- Kavousi Location within Greece
- Coordinates: 35°16′20″N 25°44′55″E﻿ / ﻿35.27222°N 25.74861°E
- Country: Greece
- Administrative region: Crete
- Regional unit: Lasithi
- Municipality: Ierapetra
- Municipal unit: Ierapetra
- Elevation: 125 m (410 ft)

Population (2021)
- • Community: 539
- Time zone: UTC+2 (EET)
- • Summer (DST): UTC+3 (EEST)
- Postal code: 72200
- Area code: 28420
- Vehicle registration: ΑΝ

= Kavousi =

Kavousi is a historic village in the municipality of Ierapetra in the regional unit of Lasithi in eastern Crete. "Kavousi" in the Cretan dialect means "water source" (Greek: Πηγή).
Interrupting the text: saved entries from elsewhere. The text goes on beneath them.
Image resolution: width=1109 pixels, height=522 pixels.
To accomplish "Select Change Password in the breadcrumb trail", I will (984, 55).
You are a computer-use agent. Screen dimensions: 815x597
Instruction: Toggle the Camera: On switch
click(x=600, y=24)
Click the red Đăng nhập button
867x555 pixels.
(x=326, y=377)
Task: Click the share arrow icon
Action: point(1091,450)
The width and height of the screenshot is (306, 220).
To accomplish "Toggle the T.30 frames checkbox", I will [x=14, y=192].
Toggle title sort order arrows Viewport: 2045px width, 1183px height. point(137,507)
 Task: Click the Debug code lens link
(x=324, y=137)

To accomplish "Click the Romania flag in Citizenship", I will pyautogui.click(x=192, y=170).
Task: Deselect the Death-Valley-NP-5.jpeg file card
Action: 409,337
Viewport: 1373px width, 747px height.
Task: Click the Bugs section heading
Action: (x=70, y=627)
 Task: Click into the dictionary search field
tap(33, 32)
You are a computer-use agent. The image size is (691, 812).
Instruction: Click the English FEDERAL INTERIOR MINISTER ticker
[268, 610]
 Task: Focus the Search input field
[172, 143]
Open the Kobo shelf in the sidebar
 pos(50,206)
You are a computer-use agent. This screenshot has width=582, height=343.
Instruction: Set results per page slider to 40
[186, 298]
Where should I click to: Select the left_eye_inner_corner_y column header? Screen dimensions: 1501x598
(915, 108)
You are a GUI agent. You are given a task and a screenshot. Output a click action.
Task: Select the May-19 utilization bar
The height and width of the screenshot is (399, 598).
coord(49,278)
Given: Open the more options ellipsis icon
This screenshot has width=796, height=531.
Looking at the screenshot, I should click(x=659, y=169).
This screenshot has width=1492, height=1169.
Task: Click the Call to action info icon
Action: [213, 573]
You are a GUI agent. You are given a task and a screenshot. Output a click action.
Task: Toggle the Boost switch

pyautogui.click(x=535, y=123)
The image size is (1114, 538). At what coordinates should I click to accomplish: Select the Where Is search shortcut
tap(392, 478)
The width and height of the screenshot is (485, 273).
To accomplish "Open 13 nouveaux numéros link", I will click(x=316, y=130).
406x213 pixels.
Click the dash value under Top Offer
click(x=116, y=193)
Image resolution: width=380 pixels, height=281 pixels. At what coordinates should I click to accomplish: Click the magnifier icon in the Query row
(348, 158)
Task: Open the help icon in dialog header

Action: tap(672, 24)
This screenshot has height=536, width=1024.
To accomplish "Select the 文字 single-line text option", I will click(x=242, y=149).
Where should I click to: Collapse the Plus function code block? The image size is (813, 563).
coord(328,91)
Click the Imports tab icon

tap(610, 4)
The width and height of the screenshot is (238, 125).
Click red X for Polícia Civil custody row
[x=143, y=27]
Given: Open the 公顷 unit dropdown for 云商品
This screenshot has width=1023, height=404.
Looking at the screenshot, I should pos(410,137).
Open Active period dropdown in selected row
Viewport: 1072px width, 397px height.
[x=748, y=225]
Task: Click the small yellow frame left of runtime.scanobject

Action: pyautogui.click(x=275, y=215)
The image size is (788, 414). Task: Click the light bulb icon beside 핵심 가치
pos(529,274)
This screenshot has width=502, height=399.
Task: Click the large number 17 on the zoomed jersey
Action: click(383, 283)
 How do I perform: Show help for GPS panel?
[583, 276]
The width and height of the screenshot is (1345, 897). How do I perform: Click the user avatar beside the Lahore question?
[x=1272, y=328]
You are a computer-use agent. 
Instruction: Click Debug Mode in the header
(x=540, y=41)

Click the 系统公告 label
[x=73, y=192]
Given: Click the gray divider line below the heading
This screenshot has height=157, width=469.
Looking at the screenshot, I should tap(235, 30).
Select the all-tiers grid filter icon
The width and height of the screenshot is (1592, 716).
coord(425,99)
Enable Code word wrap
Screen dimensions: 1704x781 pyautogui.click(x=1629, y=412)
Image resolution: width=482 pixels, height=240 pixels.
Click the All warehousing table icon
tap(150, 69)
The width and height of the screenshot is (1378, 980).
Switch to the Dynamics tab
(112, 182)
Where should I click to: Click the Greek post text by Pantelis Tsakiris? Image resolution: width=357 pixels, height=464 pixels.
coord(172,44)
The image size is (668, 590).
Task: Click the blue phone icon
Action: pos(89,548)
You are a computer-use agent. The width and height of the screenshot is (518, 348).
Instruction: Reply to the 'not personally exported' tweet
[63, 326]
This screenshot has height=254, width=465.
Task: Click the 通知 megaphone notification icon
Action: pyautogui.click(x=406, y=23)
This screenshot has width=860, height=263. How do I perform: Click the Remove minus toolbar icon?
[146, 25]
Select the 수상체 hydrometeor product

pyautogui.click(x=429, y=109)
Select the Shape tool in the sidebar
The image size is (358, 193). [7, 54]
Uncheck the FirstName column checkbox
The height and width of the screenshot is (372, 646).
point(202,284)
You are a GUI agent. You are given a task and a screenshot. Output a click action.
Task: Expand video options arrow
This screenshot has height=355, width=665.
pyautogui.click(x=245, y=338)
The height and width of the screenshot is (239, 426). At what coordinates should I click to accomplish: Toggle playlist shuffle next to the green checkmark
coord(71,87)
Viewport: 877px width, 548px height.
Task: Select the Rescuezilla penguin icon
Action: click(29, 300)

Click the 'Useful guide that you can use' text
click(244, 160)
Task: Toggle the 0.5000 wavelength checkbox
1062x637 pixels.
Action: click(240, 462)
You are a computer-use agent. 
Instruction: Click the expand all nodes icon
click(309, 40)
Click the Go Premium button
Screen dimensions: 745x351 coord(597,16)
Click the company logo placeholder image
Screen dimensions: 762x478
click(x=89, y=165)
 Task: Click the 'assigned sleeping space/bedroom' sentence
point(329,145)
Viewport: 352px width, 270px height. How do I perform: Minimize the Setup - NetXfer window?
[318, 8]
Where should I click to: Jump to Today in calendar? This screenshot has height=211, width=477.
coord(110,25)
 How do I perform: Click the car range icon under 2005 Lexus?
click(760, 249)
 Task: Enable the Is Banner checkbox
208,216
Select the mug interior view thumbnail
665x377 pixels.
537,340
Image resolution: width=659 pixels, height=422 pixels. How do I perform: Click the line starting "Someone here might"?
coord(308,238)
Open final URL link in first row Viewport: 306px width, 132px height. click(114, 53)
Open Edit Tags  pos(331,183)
The village is situated 19 km (11.8 mi) northeast of Ierapetra, 26 km (16 mi) east of Agios Nikolaos and 42 km (26 mi) west of Sitia. The village is located in the northern foothills of the Thripti mountain range at an elevation of 140 meters above sea level. Many archaeological sites have been discovered in the area of Kavousi, among which are Vronda, Kastro, Azoria, Chrysokamino and the isle Pseira. Kavousi lies just 3.6 km (2.2 mi) south of Tholos Beach. The village has views over the Gulf of Mirabello and the Isthmus of Ierapetra.